Nearly three stupendous weeks later, leaving Dar es Salaam, I was slumped in an aisle seat again, exhausted and overwhelmed by East Africa. The flight and tracker felt eerily the same and entirely different. Flying over land this time, back toward Amsterdam, a different set of names flitted by on my seatback. They, too, had been mysterious and exotic, but now? Familiar. Terra no longer incognita, but a landscape dotted with vivid images, somehow coming into tighter focus as I flew away and cast my mind down to the ground. Once again, words appeared on the little screen, and the continent rolled by.   

Right down there was Arusha, where I walked into a village and tried my first words in Swahili. Jambo, mtoto! I said. Hello, children! And kwaheri, which means good-bye.  

Lake Eyasi, where we walked out into the bush with the Hadzabe, hunter-gatherers who laughed merrily as they roasted an arrow-shot songbird over a dung fire, offering a slice to nibble.

A fine hospital in Karatu, to which, it was explained, women from different tribes walk for days in order to receive pre-natal care and give birth. There is a grassy lawn where they lie down and wait together. 
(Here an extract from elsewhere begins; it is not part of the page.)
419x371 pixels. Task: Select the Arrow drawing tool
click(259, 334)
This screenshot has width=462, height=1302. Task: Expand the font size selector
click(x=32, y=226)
The Ngorongoro Crater, where we entered an intact and inactive volcano sheltering a simply incomprehensible number of animals. One number that remains: there are eighty-three threatened black rhinoceros in the caldera; they have borne twenty-one babies in the last three years. They are surviving, and they are down there somewhere moving in the dark landscape as we fly overhead. 

The plane flew over the Oldupai Gorge, called the cradle of humankind for its discoverable traces of early hominids. The more common name ‘Olduvai’, we learned there, is a misnomer. ‘Oldupai’ is correct to the people who live there. One asked us to be ambassadors for the correct name. We can do that. 

And there, the Serengeti Plains. In the Masai language, Serengeti means “place with no end”; the balloon pilot, pointing out its vast interlocking web of animal trails, told us it is bigger than Belgium. Somewhere below us is the Masai boma we visited; in my bag is the Masai bead necklace I bought there from a woman who lifted her eyes, smiled a little, and made us part of a line of dancing women. 

And also down there are the guides, companions who became friends during our weeks together in Tanzania. The travel was rigorous and full of change, but we learned to say “pole-pole”, slowly-slowly, and to ease up, appreciating each revelation as it appeared.  

Storks in an huge-trunked baobab tree. Forty-one elephants in family groups moving slowly across the landscape. A pride of lions with eleven cubs, one buried to the shoulders chewing the inside of a buffalo carcass. A herd of plumed ostriches, heads to the ground like enormous chickens. A pool full of hippos. Stately giraffe, in a kind of slow motion. A thousand wildebeest crossing the road, knobby-legged babies racing to outpace their mothers. Each creature going about its business in serenity and equanimity, unperturbed by observation, on the continent where we are only visitors. We are of little interest. 

Before this journey, Africa was an immense blank canvas to me. It is still immense, and still indifferent to the arrival, departure, and presence of many like us. But it is no longer blank. I can feel its abundance. Flying over it now, it is teeming, studded with a string of images, my own memories, like little pieces of light in the dark. Asante sana. This means thank you very much. 

*****

Flaubert (1821-1880) was a French novelist, best known for Madame Bovary.  His travels seem to have been to Greece, Egypt, Istanbul, Beirut and Carthage.